Hari ini adalah hari pertama Yuka mendekati gadis sombong tersebut, tapi Yuka tidak bisa membuat rencana apa pun karena dirinya tidak pandai bersandiwara untuk hal semunafik ini. Sepanjang mata pelajaran dari awal masuk hingga selesai, Yuka hanya bisa menatap permata berkilau terlihat berbeda di setiap harinya dari bangkunya.
‘Batu permata yang sangat indah. Aku sangat yakin jika batu itu pasti memiliki nilai tersendiri cukup besar bagi siapa saja yang memilikinya. Tapi bagaimana caraku untuk mendapatkannya. Kenapa semasa hidup dulu aku tidak memainkan permainan sandiwara untuk mendapatkan hak aku inginkan. Yang aku tahu hanya untuk membunuh, cita-cita ingin tidur bersama pria tampan. Akh! Nasib-Mu lah Estella.’
“Dor!” Grace mengejutkan Yuka dari belakang.
Tanpa ekspresi Yuka menolehkan wajahnya, “Apa?”
“Tumben belum pulang?”
“Ini aku mau pulang,” sahut Yuka mengambil tas ranselnya.
“Tunggu dulu,” tahan Rado berlari ke meja Yuka.
“Kenapa?”
“Apa kamu tidak melihat jadwal tugas kebersihan sepulang sekolah di papan sana,” tunjuk Rado ke arah papan tulis ada papan kecil tempat semua jadwal murid kelas.
Yuka menepuk dahinya, “Hadeh, aku tidak pandai menyapu. Bagaimana ini?”
“Jadi pandai kamu apa saja?” tanya Grace penuh maksud kotor.
Tak!
Satu pukulan manis mendarat di dahi Grace.
“Aduh! sakit bodoh,” keluh Grace menutup dahinya.
“Kebanyakan nonton film travelling jadi otak kamu masih tertinggal di dalam film itu!” sahut Rado, kedua kaki melangkah mendekati sapu lidi dan ijuk. Kedua tangan Rado mengambil alat tempur kebersihan, “Cepat selesaikan tugas kita supaya kita bisa cepat pulang.”
“Jadi teman piket aku hari ini adalah kalian berdua?”
“Tidak,” Grace mengarahkan jari telunjuknya ke arah bangku kelas nomor tiga, “Ada satu anak lagi teman kita.”
“Aku tidak ingin membuat kedua tanganku kasar. Kalian saja yang melakukan tugas kebersihan sekolah,” sambung gadis sombong tersebut dengan santai sambil memainkan benda pipih miliknya.
‘Bagai jodoh yang datang terlambat. Sungguh manis dan juga indah.’
Yuka segera berjalan ke arah gadis tersebut, tangan kanan memberikan kain pel, “Kamu pikir kamu saja yang tidak pandai melakukan tugas kebersihan. Aku juga. Kalau ingin cepat pulang, maka cepat bantu yang lain. Jangan mentang-mentang….”
Brak!
“Berisik,” sahut gadis tersebut menggebrak meja, tangan kanan segera mengambil kain pel dari tangan Yuka.
Dari kejauhan terlihat Grace memberi tepuk tangan kepada Yuka, dengan wajah berseri.

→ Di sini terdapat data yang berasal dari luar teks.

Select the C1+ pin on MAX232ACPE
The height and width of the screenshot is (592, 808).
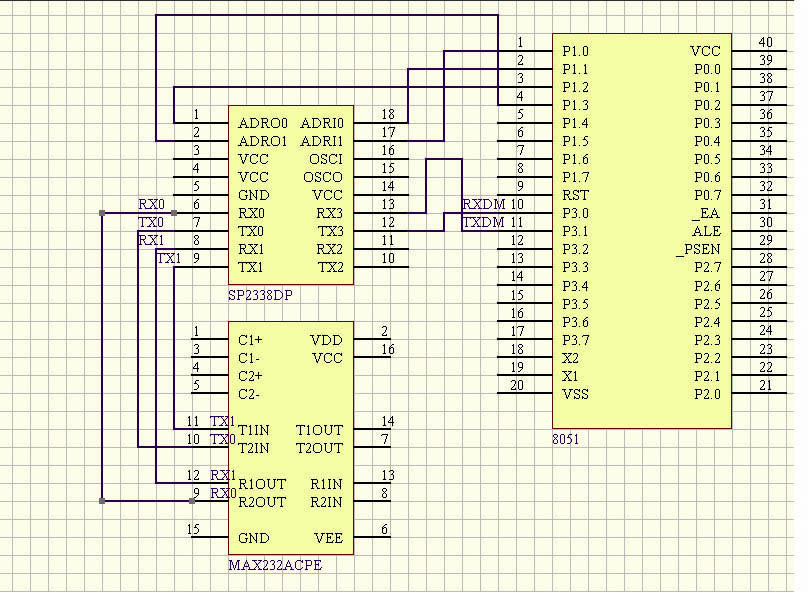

Yuka, Rado, Grace, dan gadis sombong tersebut sedang merapihkan bangku. Sewaktu menyusun bangku kelas di atas meja, salah satu pajangan 4 sehat 5 sempurna memakai bingkai berat dan besar jatuh hendak menimpa kepala gadis sombong tersebut. Dengan cepat Yuka menangkap pajangan tersebut, membuat lengan kanan Yuka terhempas kuat ke sudut meja dan mendapatkan cedera.
“Awas!"
Bam!
“Auw!”
“Yuka!” teriak Rado dan Grace serentak berlari ke arah Yuka.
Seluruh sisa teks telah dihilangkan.